Por quanto tempo mais há-de continuar o mundo (quase) todo enfeitiçado por esta cortina de espelhos, pela fantasia que se oferece no papel de celofane de uma imagem tão bem forjada? Se os governantes se interessassem mais pelo que fazem e não pelo que mostram ser, o episódio da mosca ficaria reservado aos arquivos de filmagem daquela estação de televisão, ou ia parar ao YouTube. Vimos como Obama fez o auto-panegírico, convidando o homem da câmara a filmar o insecto jazendo no seu leito de morte. Só para que o mundo (quase) inteiro testemunhasse e se inebriasse, pois aquilo não tinha sido uma encenação, que Obama tem um killer instinct para maçadores insectos – é, pois, como as osgas, que as osgas são conhecidas por essa habilidade. E, repito, nenhuma associação de defesa dos animais esboçou um protesto.
Habilidades, há-as no circo. Ao circo bate-se palmas. Uns segundos para pensar: se calhar, eu estou errado e as coisas como elas são é que estão certas. Não é que estamos cansados da política muito séria, sempre ocupada por muito cinzenta gente?
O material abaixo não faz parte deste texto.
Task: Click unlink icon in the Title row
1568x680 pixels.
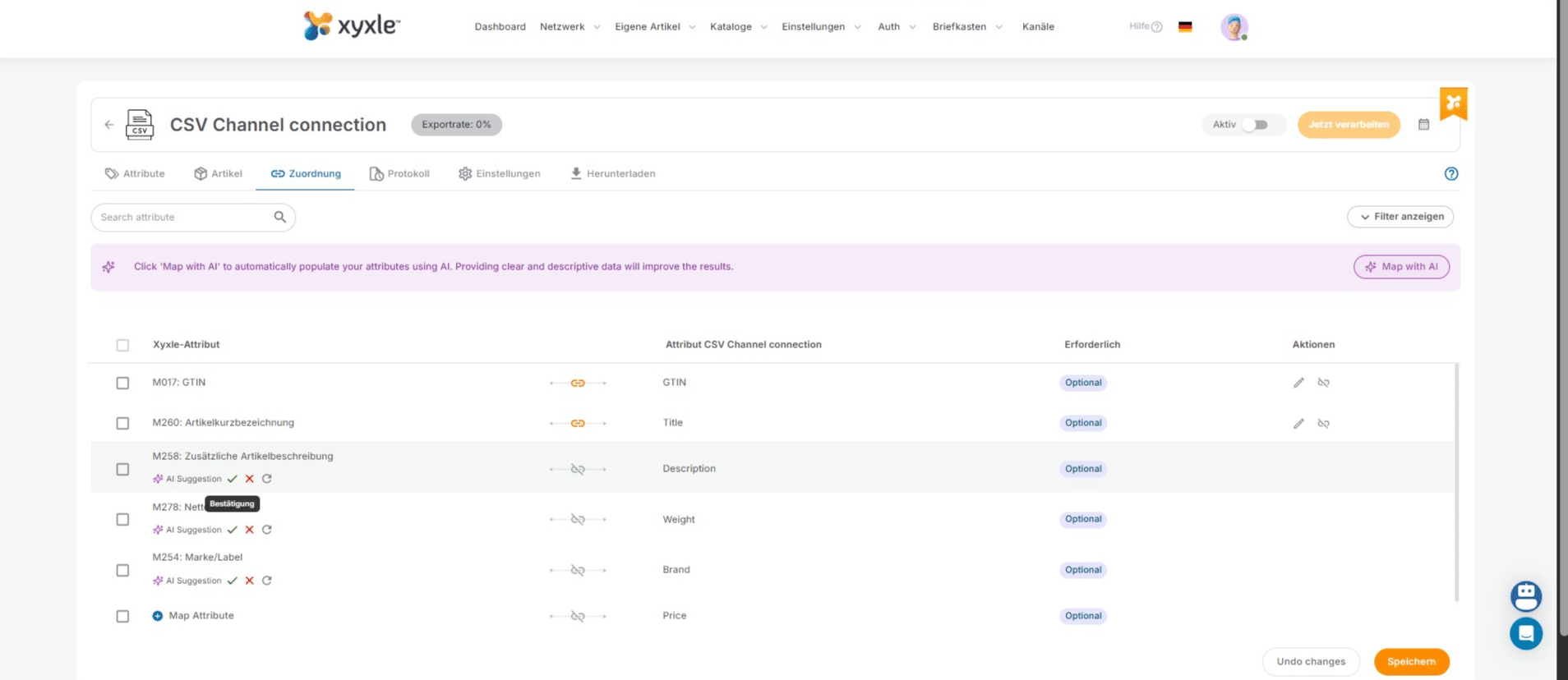Action: pyautogui.click(x=1323, y=424)
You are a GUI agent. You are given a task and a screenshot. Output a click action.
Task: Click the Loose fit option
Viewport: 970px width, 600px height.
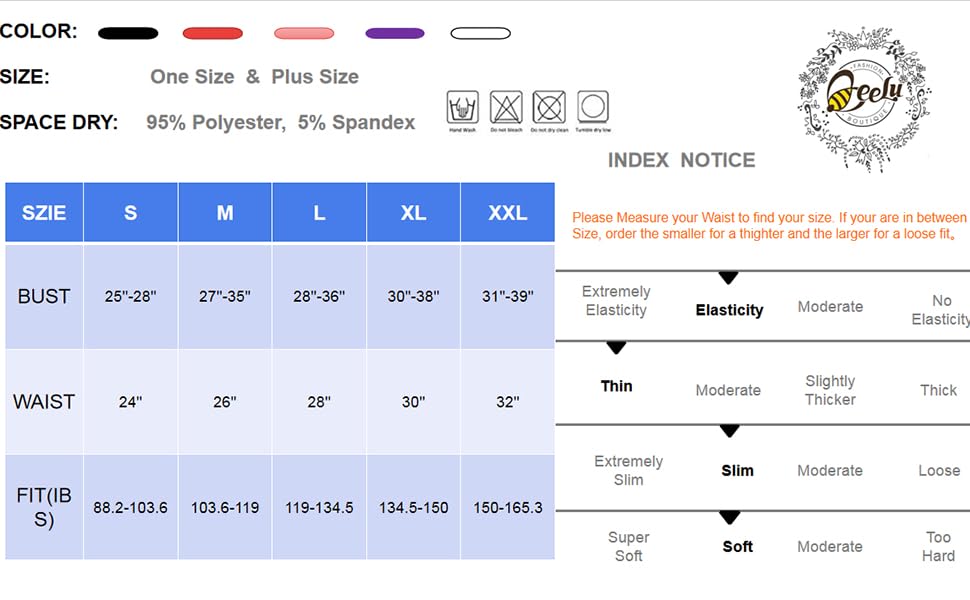click(939, 470)
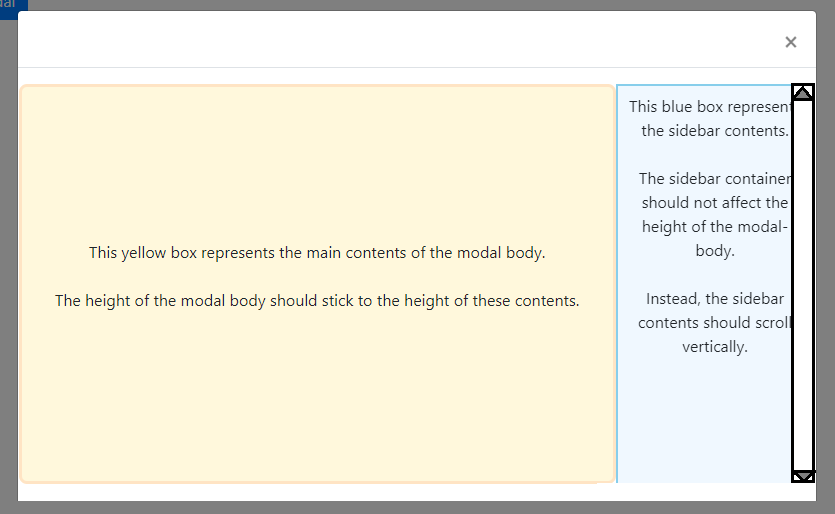Click empty space below the blue sidebar text
835x514 pixels.
point(704,421)
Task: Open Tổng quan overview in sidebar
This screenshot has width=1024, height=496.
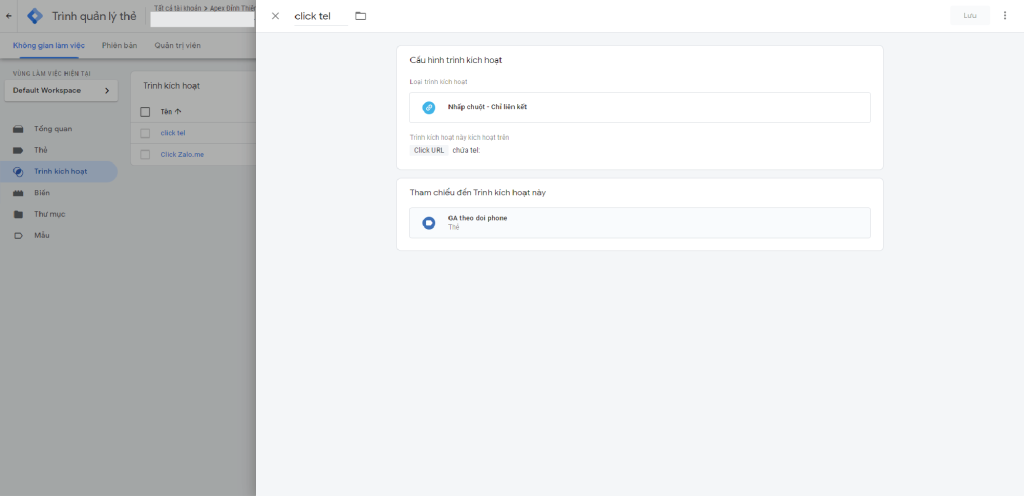Action: click(x=53, y=129)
Por uma vez que seja, a política circense, a política que nos entretém, para que a esperança e o optimismo resplandeçam. Que interessam as políticas, as decisões, os efeitos que elas vão ter daqui a uns anos, os efeitos que os outros países – os que não elegeram Obama – vão suportar por causa de um efeito de contágio que ninguém consegue evitar? De repente, esta impressão: que tudo isto é que é o verdadeiro circo.
2 comentários:
Não é verdade! Foi largamente noticiado que Obama largou o Blackberry a pedido da primeira-dama, preocupada com o seu descanso.
MLV
Meu caro,
Ao dedicares uma crónica a tão insignificante episódio (concordo contigo), não estarás (à tua maneira) a embarcar na Obamania?